RapidMiner

RAPIDMINER DATA SCIENCE COMPETITION: FARMING ON "MARS" – SEPTEMBER 12 TO OCTOBER 13, 2017

Community Manager Community Manager
Community Manager

RAPIDMINER DATA SCIENCE COMPETITION: FARMING ON "MARS" – SEPTEMBER 12 TO OCTOBER 13, 2017

Hello all community members -

 Picture1.png

Welcome to the 2nd RapidMiner Data Science Competition: Farming on "Mars"!  

 

Our sponsor and we are super excited to bring this open competition to our 270,000+ users and we hope that you have a great time exploring this unique use case.  Below is a brief summary and rules of the competition; complete documentation can be found in the attachments below.  PLEASE READ all the attached documentation before beginning the competition and let the best model win!

 

Summary

 

One of the major challenges of the human colonization of “Mars” is the introduction of Earth-independent food production facilities, i.e. farming. A key element to farming on “Mars” will be the fertilization of available soil, which in its current state is not farmable due to a lack of nutrients.  In order to address this, an experimental setup has been created under “Martian” environmental conditions to produce bio-fertilizer made from algae and measure the usable yield after each production run.  This yield varies based on the exact quantities of certain base nutrients and the optional addition of one of two possible additional nutrients, α or β, inserted into the bio-fertilizer at some time t during the production run.  The research facility has already done 1653 production runs, each one lasting 36 hours with 41 sensors recording data every hour, and recorded the potential yield of each one.  These are your data to work with during this challenge.

 

Challenge

 

The goal of the challenge is to build a model that will classify which additional nutrient, α or β, and at what time t, will be most likely to boost yield during a production run.  The metric to be optimized is the cumulative score value of the same 178 production runs in the test set; the baseline example above has a cumulative score value of 1000.

 

Submission and Evaluation

 

All submissions in this competition need to be posted in this thread with the entire XML of the process and the score. This includes the finished models, as well as the entire training process and all pre-processing steps.  The deadline for submissions is October 13, 2017 at 23:59:59 UTC.

 

RapidMiner Server Instance

 

In order to increase the efficiency of model training and to demonstrate RapidMiner’s powerful parallel processing capabilities with its new SaaS on Amazon AWS EC2 , RapidMiner has agreed to provide a free Server EC2 instance for all participants for the duration of this competition.
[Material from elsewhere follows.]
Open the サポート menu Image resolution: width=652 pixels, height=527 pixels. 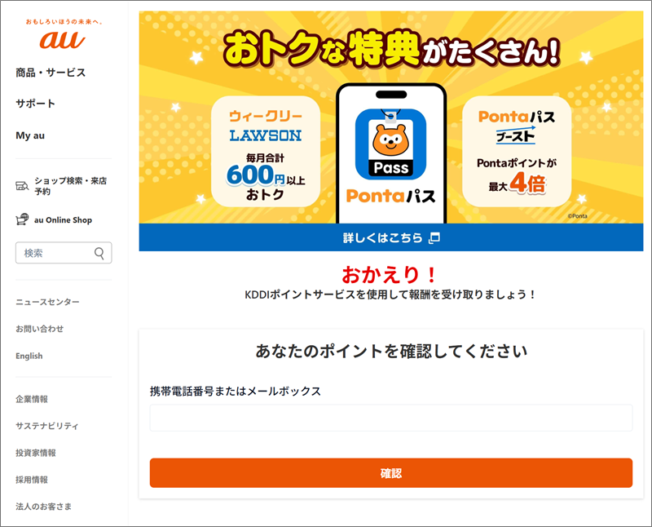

This server instance can be used by any participant free of charge, as often as desired, for the duration of the competition as long as all use is restricted to this competition only. Participants wishing to use this server must @sgenzer a private message to register and obtain the relevant connection details.  The instance URL is https://competitions.rapidminer.com and will be online only for the duration of the competition.

 

Winner and Prizes

 

The winner of the competition will be selected based on the highest aggregate score value of the 178 testing production runs ≥ 1000, after applying the test dataset to the submitted models. All submissions will be validated by RapidMiner and the competition’s sponsor within 72 hours after their submission. The winners of this RapidMiner Data Science Challenge will be announced by October 17, 2017 in the competition’s thread.

 

RapidMiner and the competition sponsor will award the following prices to the winners:

 

1st place:     US$1000

2nd place:    US$250

3rd place:     US$100

 

PLUS all participants who submit a valid entry in the thread prior to the deadline will be eligible to win one or more amazing RapidMiner “swag” items.  Supplies are limited and will be awarded on a first come-first served basis.

 

Restrictions

 

All participants of the RapidMiner Data Science Competitions must be registered users in good standing of the RapidMiner User Community and age 18 or older at the time of entry.  Employees, directors, consultants, and any other persons affiliated with RapidMiner, Inc. are not eligible to participate in this competition.

 

Good luck everyone and reply to this thread with questions and your models!

 

Scott

 

 Links: Training Data Set

            Test Data Set

            Annotated Data Set Example 

 

 

 

 

 

 

Scott Genzer
Senior Community Manager
RapidMiner, Inc.
59 REPLIES
Contributor I bigD
Contributor I

Re: RAPIDMINER DATA SCIENCE COMPETITION: FARMING ON "MARS" – SEPTEMBER 12 TO OCTOBER 13, 2

Hi Scott,

Looks like an interesting problem Smiley Happy  It appears that 'run 1341' in the test dataset may be corrupted.

Cheers

Dan

temp.png

Community Manager Community Manager
Community Manager

Re: RAPIDMINER DATA SCIENCE COMPETITION: FARMING ON "MARS" – SEPTEMBER 12 TO OCTOBER 13, 2

Hi Dan -

 

Hmm.  I just downloaded the zip from the link above and I see no problems the files.  

 

Screen Shot 2017-09-15 at 4.44.24 PM.png

 

Download again?  

 

https://rapidminer-my.sharepoint.com/personal/sgenzer_rapidminer_com/_layouts/15/guestaccess.aspx?do...

 

Scott

Scott Genzer
Senior Community Manager
RapidMiner, Inc.
Highlighted
Contributor I bigD
Contributor I

Re: RAPIDMINER DATA SCIENCE COMPETITION: FARMING ON "MARS" – SEPTEMBER 12 TO OCTOBER 13, 2

I guess it does have run 1341 but it also has a corrupted fragment at the bottom of the list.  I'll just delete it.

D.

 

Learner III 16B543J
Learner III

Re: RAPIDMINER DATA SCIENCE COMPETITION: FARMING ON "MARS" – SEPTEMBER 12 TO OCTOBER 13, 2

Hi,

 

I would like to clarify a few points on the explanation given.

"

These are the production yield increases for the production run at each hour of production.  For this example, all yield increases for nutrient A (column AS) will be scored as invalid (-100) because it was shown later that nutrient B was needed (see cell C10).  For column AT, the score is determined by which hour nutrient B was inserted: if nutrient B was inserted at t=0, score = 62.5  If nutrient B was inserted at t=5 hours, score = 59.5.  If nutrient A was inserted at t = 24 hours, score = 54.3"

 

1. If nutrient B was inserted at t=5 hours, score = 59.5. It should be 59.9.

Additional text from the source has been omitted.